Lin also told a regular press conference: “We noted that Ambassador Burns has recently made negative comments on China on multiple occasions.
“These statements deviate from the important common understandings reached by the two presidents of China and the US at the summit meeting in San Francisco. They go against the spirit of the summit meeting in San Francisco and do not serve the sound and steady growth of China-US relations.”
Last Friday, Burns told a virtual seminar organised by the East-West think tank that the summit in San Francisco had not resolved “many of the outstanding differences on major issues”, but confirmed both countries in their view that “we are competitors”.
He highlighted the military and technology as major competitive fronts between the two, saying the US had long been a Pacific power but now “there’s a competition under way for military power and military influence”.

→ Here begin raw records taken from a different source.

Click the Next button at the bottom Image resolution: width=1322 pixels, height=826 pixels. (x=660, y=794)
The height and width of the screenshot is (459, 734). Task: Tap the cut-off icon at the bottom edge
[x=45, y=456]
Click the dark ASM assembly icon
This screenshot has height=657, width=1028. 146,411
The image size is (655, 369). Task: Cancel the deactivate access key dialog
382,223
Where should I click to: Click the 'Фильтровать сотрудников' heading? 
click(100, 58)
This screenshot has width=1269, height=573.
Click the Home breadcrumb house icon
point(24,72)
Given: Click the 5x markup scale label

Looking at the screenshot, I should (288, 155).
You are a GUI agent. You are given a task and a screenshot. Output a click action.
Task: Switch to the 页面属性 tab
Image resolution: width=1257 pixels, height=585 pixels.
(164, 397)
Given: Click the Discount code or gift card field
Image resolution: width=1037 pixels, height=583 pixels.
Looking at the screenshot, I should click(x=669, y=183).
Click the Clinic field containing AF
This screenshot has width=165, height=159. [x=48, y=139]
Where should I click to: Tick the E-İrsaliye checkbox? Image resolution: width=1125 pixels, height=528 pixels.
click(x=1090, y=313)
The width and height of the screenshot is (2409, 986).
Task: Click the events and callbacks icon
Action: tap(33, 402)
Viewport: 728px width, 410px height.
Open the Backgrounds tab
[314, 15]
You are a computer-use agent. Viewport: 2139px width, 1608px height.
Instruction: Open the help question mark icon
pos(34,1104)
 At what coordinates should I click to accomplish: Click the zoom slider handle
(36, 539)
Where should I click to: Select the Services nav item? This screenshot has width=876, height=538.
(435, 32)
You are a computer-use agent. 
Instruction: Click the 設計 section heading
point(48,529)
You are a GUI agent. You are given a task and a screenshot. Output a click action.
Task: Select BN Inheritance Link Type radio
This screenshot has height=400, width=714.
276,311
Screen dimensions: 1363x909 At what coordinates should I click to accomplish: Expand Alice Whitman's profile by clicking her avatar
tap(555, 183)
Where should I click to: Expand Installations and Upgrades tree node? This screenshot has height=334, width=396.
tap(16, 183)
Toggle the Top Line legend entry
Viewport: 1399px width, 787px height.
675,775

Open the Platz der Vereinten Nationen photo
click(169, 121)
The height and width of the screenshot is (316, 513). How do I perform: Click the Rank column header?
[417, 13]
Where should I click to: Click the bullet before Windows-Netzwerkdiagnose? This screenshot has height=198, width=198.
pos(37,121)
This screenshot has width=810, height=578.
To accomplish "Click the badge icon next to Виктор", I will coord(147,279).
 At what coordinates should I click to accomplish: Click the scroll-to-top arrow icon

He said technology was “at the heart of the battle”, with rivalries raging from AI to machine learning, adding that the White House has made an effort to restrict China’s access to US cutting-edge technology.
US and China ambassadors identify areas of cooperation as well as danger zones
US and China ambassadors identify areas of cooperation as well as danger zones
He also said it was “supremely ironic” that Beijing had criticised proposed legislation that would force TikTok’s owner ByteDance to sell up, saying China had banned most Western social media platforms and the TikTok app itself.
Burns told Bloomberg News after the visit, where most of his meetings were held behind closed doors, that Washington had “serious concerns” about the proposed legislation.
“The concerns are about the right of people to dissent, freedom of speech, freedom of assembly, and the [US] State Department’s been very clear about that concern that we have over the last several weeks,” he said.
After the visit, the commissioner’s office for China’s foreign ministry in Hong Kong accused him of making “irresponsible” comments regarding the Article 23 bill.
“The United States has ignored its own stringent network of national security laws and severe related penalties while defending it as a secret,” a spokesman for the office said.
“However, they were pointing fingers and spreading gossip on Hong Kong’s constitutional duty to enact its national security law.”